SJ, you and I have gone to the mat on this topic before with respect to installment loans, but the same argument I made regarding installment loans can also be made with revolvers.  As we all know with nearly all FICO scoring categories, the more recent the data, the more it "counts" toward your score and the more meaningful it is with risk assessment.  Your utilization today means a lot more than your utilization from a year ago at the same time.  A 90 day late payment from 6 months ago matters more than a 90 day late payment from 6 years ago, etc.  That being said, showing the ability to make monthly payments and manage your accounts (installment loans OR revolvers) today/recently means more than this same data a year ago, 3 years ago, 5 years ago and so on. 

 

I do think it would make sense if the algorithm could take into consideration to some degree "recent" revolving credit / installment loan activity that isn't happening currently, but what is happening currently IMO matters most... and, that's what makes the most sense in terms of risk.  As I've said in the past, a lot can change in a year or two.  One can lose their job/income, go through health issues, lose loved ones and incur expenses as a result etc.  Basically, life can happen which could make the ability to manage accounts more difficult today than was the case in the past, so considering activity today is indeed important.

 

It's like a MLB starting pitcher that in 2015, 2016 and 2017 pitched to a 2.5 ERA all 3 seasons, but was on the shelf for the 2018 season.  Now in 2019, we can't just expect that he'll pitch to another 2.5 ERA.  That time off in between adds in an element of risk.  I see the same thing when it comes to FICO scoring if you're talking time off from paying [as agreed] an installment loan or revolving accounts.

Message 64 of 82
Andypanda
Established Contributor

Re: FICO is a Scam

People can get  high scores and pay no intrest.
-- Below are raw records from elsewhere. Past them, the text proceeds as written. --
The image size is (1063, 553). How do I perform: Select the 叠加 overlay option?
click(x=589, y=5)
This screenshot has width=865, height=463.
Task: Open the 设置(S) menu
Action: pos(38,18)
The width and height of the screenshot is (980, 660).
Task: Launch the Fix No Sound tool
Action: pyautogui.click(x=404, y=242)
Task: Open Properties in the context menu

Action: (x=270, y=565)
If they have only hace credit cards, and pif each month. Due to the hight scores they have a good chance of getting another credit card. 


@Anonymous wrote:
FICO is without a doubt a scam. It works to give creditors a assessment of how much interest they will make off you over time. It is stacked for the lender. Paying off too much too fast means the creditors don't make as much. It is designed to benefit lenders that pay for FICO scores by statistically figuring out which customers will pay the most fees. Customers that pay off every month and rack up points are not as profitable.

 

Message 65 of 82
SouthJamaica
Mega Contributor

Re: *FICO is a Scam*


@Anonymous wrote:

@SouthJamaica wrote:

If someone has regularly used his or her cards and has never been late even once, that is a very powerful indicator of low risk. But whether he or she is using them now or not is no indicator at all of higher credit worthiness.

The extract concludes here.